Bishoujo Battle Mahjong Solitaire unfolds in bite-sized chunks. When you play, you pick a character and then one of their available costumes. You’ll then have three rounds of mahjong solitaire to play, the third and final of which will reward you with a new outfit for the girl you chose.
Unlike in Delicious! Pretty Girls Mahjong Solitaire, where the outfits were all for the same pose, in Bishoujo Battle Mahjong Solitaire, a costume change is also usually accompanied by a change in pose, too. To this end, rather than providing the simple “curtain of light” being drawn across the character to gradually reveal the new outfit as in Delicious! Pretty Girls Mahjong Solitaire, Bishoujo Battle Mahjong Solitaire makes use of a visually appealing and dynamic “optic camouflage” sort of effect that gives you hints of the girl’s new look before finally revealing it on completion of the stage.
The ultimate aim of the game is, as you might expect, to see all the girls in all their different outfits — there are also two characters to unlock once you’ve seen everything the starting cast has to offer.
It’s worth noting that given the background of the character designs in this game, the overall vibe is markedly less lewd than Delicious! Pretty Girls Mahjong Solitaire; the various outfits for the girls are, for the most part, designed to be visually striking and “cool” rather than overtly sexy — that said, there is the odd bit of fanservice in there in the form of maid outfits and the like.

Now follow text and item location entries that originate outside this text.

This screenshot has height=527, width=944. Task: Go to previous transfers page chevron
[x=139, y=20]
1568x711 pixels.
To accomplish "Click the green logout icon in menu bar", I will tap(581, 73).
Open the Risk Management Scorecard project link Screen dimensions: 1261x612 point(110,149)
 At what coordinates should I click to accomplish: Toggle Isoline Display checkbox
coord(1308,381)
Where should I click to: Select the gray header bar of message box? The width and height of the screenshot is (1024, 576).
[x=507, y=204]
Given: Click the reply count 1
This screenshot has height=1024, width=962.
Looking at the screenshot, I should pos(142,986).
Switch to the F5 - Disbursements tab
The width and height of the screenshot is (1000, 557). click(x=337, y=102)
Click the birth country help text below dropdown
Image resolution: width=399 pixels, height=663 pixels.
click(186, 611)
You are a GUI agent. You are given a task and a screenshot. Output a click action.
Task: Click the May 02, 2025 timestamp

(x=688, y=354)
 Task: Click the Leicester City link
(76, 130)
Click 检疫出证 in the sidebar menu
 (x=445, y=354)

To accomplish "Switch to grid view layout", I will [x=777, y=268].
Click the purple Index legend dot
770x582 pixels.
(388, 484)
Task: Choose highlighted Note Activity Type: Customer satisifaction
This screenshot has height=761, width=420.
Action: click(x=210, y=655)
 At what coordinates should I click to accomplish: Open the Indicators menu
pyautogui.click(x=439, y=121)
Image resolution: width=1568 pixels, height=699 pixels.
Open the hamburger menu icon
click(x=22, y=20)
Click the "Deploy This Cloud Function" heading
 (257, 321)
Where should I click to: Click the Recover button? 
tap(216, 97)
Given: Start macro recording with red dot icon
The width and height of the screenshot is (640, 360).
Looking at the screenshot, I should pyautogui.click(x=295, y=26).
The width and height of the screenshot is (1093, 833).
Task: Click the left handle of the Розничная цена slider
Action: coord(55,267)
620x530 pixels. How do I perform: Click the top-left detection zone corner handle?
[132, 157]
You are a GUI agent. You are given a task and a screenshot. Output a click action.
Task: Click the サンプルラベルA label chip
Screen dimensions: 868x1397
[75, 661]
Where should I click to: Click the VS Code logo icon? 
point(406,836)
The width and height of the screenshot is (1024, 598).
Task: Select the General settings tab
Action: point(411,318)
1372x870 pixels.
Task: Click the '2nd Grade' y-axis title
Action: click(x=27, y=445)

The game also lacks voice, unlike its predecessor. This is likely due to the fact that Rick G Earth was also unvoiced outside of Japan due to those ever-troublesome copyright and licensing issues. It’s not a huge deal — the Pretty Girls never had much to say beyond making provocative noises as you progressed through their stages — but it does leave Bishoujo Battle Mahjong Solitaire feeling a bit quieter than its predecessor.
One area where it is noticeably weaker is the music. While Delicious! Pretty Girls Mahjong Solitaire featured a wide variety of music, with several unique tracks for each girl, Bishoujo Battle Mahjong Solitaire features more generic music that is applied to all the girls — one for their initial two stages, then a second, more intense number for their “changing” stage.
The music tracks are very good, to be fair — it’s just a shame there aren’t more of them. And since the game once again makes use of freely available, royalty-free music — this time by the excellent MusMus — it would have been a relatively simple matter to add a few more songs to the mix, as budget would not have been a constraint.
Ultimately, most of the things you can say about Delicious! Pretty Girls Mahjong Solitaire also apply to Bishoujo Battle Mahjong Solitaire. It’s a solidly implemented, slickly presented take on a classic casual puzzle game, and a great title to have available at a moment’s notice for handheld play on the Switch — once again, it particularly shines if played on touchscreen with a nice stylus.
Should you buy a copy if you already have Delicious! Pretty Girls Mahjong Solitaire? Sure! You get more puzzles, more girls, more outfits and some new music — albeit not nearly enough of the latter. Plus, y’know, it’s a fiver; that’s pocket change these days.
As for newcomers to Zoo and eastasiasoft’s lineup of appealing casual games? This is as good a place to start as any. Just don’t blame me if you find yourself burning the midnight oil trying to blast through a particularly tricky tile arrangement — I’ve been there and I know how easily it happens!